Elections have a history of triggering increased internet restrictions in some countries. With citizens voting in 90 countries this year, this is bound to happen again, a new report says.
Surfshark's Research Hub has published an analysis detailing the countries that have been imposing internet restrictions during elections since 2015, and it forecasts those at risk of doing so in 2024.
The obvious suspects are, of course, states where internet access is regularly restricted prior to and during elections. Such restrictions compromise the integrity and fairness of the vote by enabling governments to exert greater control over the public narrative.
In 2024, elections are taking place in countries that are home to half the world’s population and represent 60% of global GDP. People in the United States, the United Kingdom, the European Union, and India will all vote this year.
Among the 90 countries gearing up for elections in 2024, 12 have a history of imposing restrictions on internet services during election times.
Since 2015, a significant 75% of these interventions involved severing network connectivity, Surshark says in its report.
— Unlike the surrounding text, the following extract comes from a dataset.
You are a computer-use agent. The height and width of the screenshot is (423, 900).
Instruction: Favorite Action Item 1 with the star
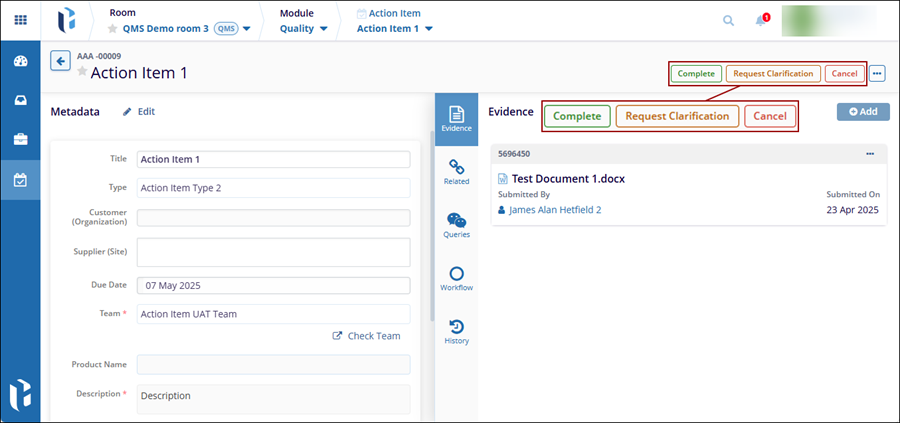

This tactic does more than just mute online conversations – it disrupts the flow of information essential for transparent electoral processes.
Other measures have included social media blackouts, which hinder citizens' ability to communicate, organize, and voice their objections. Some governments block certain content, too.
"We've discovered that countries with a history of internet blackouts during elections score an average of just 32 out of 100 on the global freedom scale. As a reminder, this scale measures personal, civil, and economic freedoms,” says Agneska Sablovskaja, lead researcher at Surfshark.
“32 is significantly below the worldwide average of 58. This suggests a strong connection between digital censorship and wider violations of freedom."
More specifically, election-related internet censorship has been prevalent in Sub-Saharan Asia and Southern Asia, a region where the people of Pakistan and Bangladesh will vote this year.
Beginning in 2022, Pakistan has seen a series of internet clampdowns, with all incidents aimed at stifling the activities surrounding the opposition party and its leader, Imran Khan.
However, the spring season will pose significant challenges for countries that are neighbors to Pakistan, such as India and Iran. These states have also been targeting content on social media or messaging services.
Finally, Belarus is also stepping into the election arena with its upcoming parliamentary elections.
“The country's latest presidential election was significantly affected by extensive internet disruptions and the strategic blocking of social media channels, particularly X – a vital platform for political participation and societal dialogue,” says Surfshark.
Classic restrictions are not the only electoral challenges in 2024. Just recently, the World Economic Forum’s “Global Risks Report 2024” warned that generative artificial intelligence tools could help disrupt politics via the spread of false information.
In response, OpenAI, the creator of ChatGPT, said it will launch tools to fight disinformation ahead of this year’s voting marathon. The company will also ban the use of its tech for political campaigns.